Technical Abstract: Heifer rearing is a major expense for the US dairy industry that accounts for 15 to 20% of the total cost of producing milk. Selecting for an optimal age at first calving (AFC) in US dairy cattle could reduce these costs while still providing animals with high lifetime yields. Records from 9,502,802 Holstein (HO), 611,939 Jersey (JE), and 46,580 Brown Swiss (BS) cows with first calvings from January 1, 1997 to present were selected for analysis. A linear model included the fixed effects of herd-year of calving, year-state-month of calving, and AFC, grouped into 50-d intervals. The traits analyzed included, milk yield, composition, and persistency, fertility, and longevity. The highest first-lactation milk yield occurred at an AFC between 651 to 700 d (21 to 23 mo) for HO, resulting in an increase in milk production of 58 kg compared to animals with an AFC between 701 to 750 d (23 to 25 mo). Similarly, fat, protein, and persistency of milk in HO showed an increase of 1.86 kg, 2.08 kg, and 0.05, respectively, for the same AFC interval. For JE, the highest yields occurred at 601 to 650 d (20 to 21 mo), with increases of 129 kg, 5.18 kg, 4.45 kg, and 0.12 for milk, fat, protein, and persistency of milk, respectively.

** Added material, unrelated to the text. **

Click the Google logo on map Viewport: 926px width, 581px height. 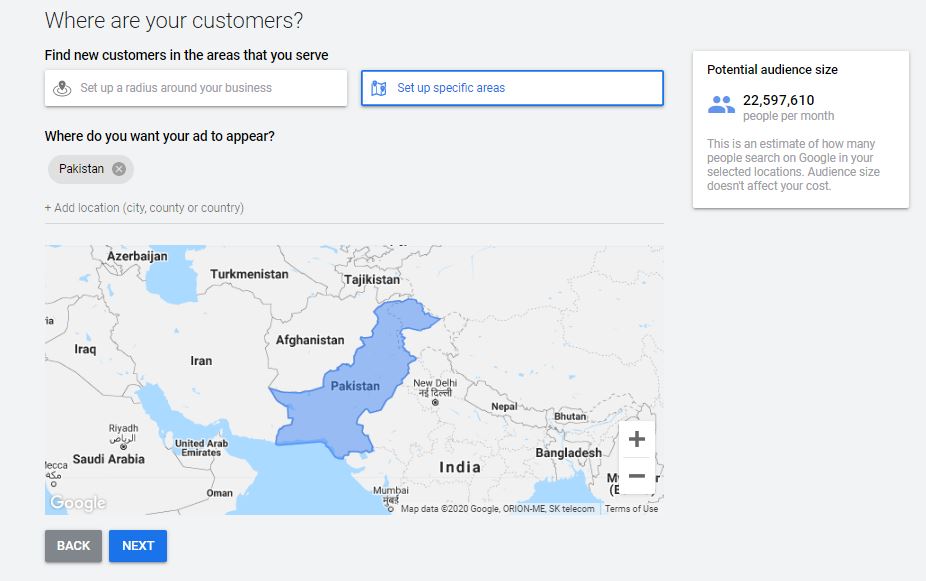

The greatest yields for BS occurred between 701 to 750 d, although they did not differ from the yields of the 651 to 700 d or 751 to 800 d groups. Heifers from all breeds calving between 601 to 750 d showed an increase in heifer and cow conception rates compared to those calving later. Lifetime traits (up to 5 parities) showed the same optimal HO AFC, with differences between 651 to 700 d and 701 to 750 d of +589 kg, +21.14 kg, +18.23 kg, +11 d, and +0.90 d for milk, fat, protein, days in milk, and days open. For JE, differences between 601 to 650 d and 701 to 750 d were +1397 kg, +64.21 kg, +50.03 kg, +33 d, and +0.72 d, respectively. These results show that the optimal AFC is actually 75 to 130 d less than the breed averages published in 2010, suggesting that a reduction in AFC may improve profitability and fertility in HO and JE cattle, contrary to current age adjustment factors.